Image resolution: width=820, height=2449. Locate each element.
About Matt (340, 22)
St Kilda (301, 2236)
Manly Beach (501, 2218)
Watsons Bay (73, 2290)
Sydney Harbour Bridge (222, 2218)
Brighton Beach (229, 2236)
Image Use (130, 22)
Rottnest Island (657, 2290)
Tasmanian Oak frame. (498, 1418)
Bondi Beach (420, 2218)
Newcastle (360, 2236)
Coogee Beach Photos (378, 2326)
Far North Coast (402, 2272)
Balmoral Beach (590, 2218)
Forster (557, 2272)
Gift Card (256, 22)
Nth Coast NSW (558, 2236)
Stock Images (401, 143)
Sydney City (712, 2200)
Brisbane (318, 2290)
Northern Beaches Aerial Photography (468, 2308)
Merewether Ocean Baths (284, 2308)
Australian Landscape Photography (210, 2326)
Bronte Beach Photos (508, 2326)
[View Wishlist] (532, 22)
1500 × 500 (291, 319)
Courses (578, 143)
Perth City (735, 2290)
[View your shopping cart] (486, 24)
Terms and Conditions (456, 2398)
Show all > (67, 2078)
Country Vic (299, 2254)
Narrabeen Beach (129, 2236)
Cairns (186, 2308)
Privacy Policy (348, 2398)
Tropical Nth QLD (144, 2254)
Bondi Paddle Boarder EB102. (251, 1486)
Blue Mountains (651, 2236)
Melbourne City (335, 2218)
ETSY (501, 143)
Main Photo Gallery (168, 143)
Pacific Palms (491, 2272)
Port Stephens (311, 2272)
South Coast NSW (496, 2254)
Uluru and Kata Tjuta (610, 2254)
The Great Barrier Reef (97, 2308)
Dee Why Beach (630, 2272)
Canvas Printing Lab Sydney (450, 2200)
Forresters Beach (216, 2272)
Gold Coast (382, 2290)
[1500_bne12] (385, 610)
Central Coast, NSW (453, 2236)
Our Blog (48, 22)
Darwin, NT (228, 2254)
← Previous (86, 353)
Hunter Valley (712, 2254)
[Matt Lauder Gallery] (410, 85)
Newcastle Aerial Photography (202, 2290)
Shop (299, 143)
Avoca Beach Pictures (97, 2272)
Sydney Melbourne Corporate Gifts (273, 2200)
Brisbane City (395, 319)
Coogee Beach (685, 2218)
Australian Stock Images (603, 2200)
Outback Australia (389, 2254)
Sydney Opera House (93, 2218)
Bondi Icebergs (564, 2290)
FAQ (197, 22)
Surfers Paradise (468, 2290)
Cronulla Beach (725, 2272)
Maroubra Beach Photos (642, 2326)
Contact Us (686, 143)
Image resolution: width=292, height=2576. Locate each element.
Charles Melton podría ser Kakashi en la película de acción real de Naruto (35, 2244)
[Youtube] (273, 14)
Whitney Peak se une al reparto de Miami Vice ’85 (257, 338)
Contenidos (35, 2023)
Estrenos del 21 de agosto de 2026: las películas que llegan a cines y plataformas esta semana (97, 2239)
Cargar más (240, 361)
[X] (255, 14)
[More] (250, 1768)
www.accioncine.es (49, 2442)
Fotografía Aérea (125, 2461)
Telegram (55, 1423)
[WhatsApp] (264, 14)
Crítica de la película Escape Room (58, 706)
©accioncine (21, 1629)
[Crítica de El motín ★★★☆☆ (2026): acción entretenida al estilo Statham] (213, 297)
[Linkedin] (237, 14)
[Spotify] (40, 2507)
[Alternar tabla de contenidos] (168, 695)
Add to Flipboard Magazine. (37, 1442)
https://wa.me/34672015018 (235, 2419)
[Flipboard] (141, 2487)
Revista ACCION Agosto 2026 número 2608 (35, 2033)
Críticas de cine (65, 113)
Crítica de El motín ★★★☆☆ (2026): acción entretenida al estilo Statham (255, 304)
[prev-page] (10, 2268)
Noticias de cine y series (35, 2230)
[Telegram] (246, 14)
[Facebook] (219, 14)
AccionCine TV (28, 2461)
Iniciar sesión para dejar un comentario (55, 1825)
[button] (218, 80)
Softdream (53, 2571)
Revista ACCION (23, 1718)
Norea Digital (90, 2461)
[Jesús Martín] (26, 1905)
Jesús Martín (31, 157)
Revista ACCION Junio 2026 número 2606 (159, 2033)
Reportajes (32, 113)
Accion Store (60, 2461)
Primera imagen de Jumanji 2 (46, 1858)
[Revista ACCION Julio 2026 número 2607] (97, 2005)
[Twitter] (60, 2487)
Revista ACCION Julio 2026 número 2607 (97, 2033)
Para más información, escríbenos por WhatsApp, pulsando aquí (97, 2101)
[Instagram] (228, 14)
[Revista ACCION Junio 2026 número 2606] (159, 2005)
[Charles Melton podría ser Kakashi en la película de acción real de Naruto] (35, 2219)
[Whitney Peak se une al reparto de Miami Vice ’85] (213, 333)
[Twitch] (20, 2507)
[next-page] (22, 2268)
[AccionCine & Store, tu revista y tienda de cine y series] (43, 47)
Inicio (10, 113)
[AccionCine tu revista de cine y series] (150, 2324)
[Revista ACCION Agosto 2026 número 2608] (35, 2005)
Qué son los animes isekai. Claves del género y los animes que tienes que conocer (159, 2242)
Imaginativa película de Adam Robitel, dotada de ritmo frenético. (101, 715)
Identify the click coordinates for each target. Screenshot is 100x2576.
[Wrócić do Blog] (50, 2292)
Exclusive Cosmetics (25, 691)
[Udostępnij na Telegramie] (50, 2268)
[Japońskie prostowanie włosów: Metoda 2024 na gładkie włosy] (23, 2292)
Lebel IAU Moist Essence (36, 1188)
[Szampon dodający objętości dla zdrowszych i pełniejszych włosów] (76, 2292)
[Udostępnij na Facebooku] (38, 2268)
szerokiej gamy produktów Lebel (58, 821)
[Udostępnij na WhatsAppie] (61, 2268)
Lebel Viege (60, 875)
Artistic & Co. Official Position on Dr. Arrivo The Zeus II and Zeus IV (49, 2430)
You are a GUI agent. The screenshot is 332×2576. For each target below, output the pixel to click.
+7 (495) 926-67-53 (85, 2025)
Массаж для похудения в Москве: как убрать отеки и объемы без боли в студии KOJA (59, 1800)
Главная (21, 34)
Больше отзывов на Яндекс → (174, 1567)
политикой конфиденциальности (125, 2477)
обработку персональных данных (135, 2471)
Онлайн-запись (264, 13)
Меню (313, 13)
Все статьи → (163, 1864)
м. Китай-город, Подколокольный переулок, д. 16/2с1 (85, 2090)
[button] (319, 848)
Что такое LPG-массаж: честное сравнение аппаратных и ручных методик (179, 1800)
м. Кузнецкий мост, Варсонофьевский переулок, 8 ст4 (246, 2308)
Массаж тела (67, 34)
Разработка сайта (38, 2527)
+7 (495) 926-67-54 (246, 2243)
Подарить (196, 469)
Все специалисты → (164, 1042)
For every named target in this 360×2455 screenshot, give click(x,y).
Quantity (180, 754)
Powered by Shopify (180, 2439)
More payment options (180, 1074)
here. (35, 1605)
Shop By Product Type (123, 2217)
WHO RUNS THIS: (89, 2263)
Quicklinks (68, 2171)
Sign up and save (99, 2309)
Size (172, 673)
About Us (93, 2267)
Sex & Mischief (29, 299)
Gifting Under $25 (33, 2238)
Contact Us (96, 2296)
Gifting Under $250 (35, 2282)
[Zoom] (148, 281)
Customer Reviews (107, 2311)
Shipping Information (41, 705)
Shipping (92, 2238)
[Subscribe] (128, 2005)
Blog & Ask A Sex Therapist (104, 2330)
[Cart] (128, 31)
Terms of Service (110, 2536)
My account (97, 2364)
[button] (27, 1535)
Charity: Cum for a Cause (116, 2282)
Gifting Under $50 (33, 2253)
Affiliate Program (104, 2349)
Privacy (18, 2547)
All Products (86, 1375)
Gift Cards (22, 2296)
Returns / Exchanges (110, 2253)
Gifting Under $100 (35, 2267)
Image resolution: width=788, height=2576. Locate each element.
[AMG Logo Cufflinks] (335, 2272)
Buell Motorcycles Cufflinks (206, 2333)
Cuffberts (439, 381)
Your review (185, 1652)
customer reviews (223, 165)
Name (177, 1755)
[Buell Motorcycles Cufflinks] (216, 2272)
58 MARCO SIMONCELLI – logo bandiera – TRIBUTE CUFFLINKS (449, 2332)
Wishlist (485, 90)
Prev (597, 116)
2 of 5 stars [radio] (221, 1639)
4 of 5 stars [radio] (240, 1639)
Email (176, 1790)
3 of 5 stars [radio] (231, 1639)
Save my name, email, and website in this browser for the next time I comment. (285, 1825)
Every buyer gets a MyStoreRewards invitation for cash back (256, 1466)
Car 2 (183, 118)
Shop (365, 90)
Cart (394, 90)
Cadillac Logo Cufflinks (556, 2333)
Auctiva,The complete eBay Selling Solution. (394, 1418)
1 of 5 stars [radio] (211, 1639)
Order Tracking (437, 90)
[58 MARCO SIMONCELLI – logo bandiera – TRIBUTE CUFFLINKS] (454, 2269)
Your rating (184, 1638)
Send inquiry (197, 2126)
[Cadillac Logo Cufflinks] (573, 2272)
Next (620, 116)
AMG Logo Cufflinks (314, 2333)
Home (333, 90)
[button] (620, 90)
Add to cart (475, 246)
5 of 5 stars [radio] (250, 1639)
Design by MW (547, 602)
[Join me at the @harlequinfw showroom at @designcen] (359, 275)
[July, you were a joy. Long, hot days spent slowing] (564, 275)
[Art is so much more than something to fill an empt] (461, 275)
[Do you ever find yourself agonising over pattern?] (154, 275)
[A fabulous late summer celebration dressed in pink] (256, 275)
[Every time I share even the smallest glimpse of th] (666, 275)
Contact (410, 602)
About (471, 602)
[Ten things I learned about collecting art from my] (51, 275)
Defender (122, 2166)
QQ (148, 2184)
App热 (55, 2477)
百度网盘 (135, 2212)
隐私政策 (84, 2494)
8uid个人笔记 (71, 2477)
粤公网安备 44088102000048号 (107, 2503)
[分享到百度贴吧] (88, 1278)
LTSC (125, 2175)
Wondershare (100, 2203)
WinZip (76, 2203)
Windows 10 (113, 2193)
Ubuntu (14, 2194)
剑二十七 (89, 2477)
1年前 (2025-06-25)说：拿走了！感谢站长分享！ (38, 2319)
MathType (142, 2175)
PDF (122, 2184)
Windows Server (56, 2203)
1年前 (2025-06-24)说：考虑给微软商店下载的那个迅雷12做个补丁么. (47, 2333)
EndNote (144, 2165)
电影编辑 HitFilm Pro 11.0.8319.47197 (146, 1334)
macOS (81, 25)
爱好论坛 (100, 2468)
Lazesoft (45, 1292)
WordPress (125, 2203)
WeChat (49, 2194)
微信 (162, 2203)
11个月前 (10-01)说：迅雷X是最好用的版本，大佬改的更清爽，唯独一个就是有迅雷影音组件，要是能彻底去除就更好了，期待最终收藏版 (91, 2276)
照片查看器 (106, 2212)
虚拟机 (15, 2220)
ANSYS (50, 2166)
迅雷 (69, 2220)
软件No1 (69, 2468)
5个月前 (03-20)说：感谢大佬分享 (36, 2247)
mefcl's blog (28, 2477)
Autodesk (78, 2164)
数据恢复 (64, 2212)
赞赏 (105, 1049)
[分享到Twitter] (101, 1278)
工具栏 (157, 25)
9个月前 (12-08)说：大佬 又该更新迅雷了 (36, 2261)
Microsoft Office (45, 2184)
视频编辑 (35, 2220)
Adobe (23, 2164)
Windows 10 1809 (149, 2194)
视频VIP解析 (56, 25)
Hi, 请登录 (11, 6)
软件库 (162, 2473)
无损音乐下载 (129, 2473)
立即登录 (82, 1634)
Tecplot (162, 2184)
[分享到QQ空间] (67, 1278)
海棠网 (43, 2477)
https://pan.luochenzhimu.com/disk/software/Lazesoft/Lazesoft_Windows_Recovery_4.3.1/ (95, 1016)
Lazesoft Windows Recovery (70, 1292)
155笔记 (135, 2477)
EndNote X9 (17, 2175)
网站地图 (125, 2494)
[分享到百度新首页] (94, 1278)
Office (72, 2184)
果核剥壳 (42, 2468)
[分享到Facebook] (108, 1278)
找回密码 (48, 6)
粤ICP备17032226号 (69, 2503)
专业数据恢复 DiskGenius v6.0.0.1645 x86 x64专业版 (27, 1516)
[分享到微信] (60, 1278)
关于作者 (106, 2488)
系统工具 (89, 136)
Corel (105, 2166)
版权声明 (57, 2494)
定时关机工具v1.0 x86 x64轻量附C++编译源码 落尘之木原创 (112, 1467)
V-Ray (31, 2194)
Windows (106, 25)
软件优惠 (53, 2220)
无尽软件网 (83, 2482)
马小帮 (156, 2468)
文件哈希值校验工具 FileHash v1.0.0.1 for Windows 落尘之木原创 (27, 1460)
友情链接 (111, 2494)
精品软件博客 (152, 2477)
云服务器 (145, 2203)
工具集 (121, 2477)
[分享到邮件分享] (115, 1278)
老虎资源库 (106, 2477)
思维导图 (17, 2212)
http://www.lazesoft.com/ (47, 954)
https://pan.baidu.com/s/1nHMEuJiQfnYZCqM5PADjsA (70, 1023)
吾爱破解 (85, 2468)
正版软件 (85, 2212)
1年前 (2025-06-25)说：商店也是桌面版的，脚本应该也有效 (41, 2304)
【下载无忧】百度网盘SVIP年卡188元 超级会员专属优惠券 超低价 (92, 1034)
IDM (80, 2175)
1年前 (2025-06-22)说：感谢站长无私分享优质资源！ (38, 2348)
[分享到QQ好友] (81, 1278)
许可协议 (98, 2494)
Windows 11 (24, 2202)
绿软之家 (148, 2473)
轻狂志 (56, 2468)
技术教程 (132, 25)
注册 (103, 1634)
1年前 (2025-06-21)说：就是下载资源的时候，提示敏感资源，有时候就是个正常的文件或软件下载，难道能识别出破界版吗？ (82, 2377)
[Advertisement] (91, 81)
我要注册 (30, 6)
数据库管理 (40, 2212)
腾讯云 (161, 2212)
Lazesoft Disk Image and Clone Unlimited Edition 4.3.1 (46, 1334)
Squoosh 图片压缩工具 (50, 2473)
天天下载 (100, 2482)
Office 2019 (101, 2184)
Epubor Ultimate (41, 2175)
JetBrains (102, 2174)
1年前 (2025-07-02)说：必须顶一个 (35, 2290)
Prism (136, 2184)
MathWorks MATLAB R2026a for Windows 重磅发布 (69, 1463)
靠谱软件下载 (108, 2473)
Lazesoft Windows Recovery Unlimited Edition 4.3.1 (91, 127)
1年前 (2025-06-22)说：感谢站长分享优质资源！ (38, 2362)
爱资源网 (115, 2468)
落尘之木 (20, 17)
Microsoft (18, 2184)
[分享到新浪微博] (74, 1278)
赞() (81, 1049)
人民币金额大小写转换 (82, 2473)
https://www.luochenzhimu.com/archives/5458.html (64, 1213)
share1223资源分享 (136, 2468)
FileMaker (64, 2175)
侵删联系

--------

- What you have to do -
The required output is every line above from the one with "Far North Coast (402, 2272)" down to the one with "1500 × 500 (291, 319)", restated word for word, ends included.

- Solution for this exercise -
Far North Coast (402, 2272)
Balmoral Beach (590, 2218)
Forster (557, 2272)
Gift Card (256, 22)
Nth Coast NSW (558, 2236)
Stock Images (401, 143)
Sydney City (712, 2200)
Brisbane (318, 2290)
Northern Beaches Aerial Photography (468, 2308)
Merewether Ocean Baths (284, 2308)
Australian Landscape Photography (210, 2326)
Bronte Beach Photos (508, 2326)
[View Wishlist] (532, 22)
1500 × 500 (291, 319)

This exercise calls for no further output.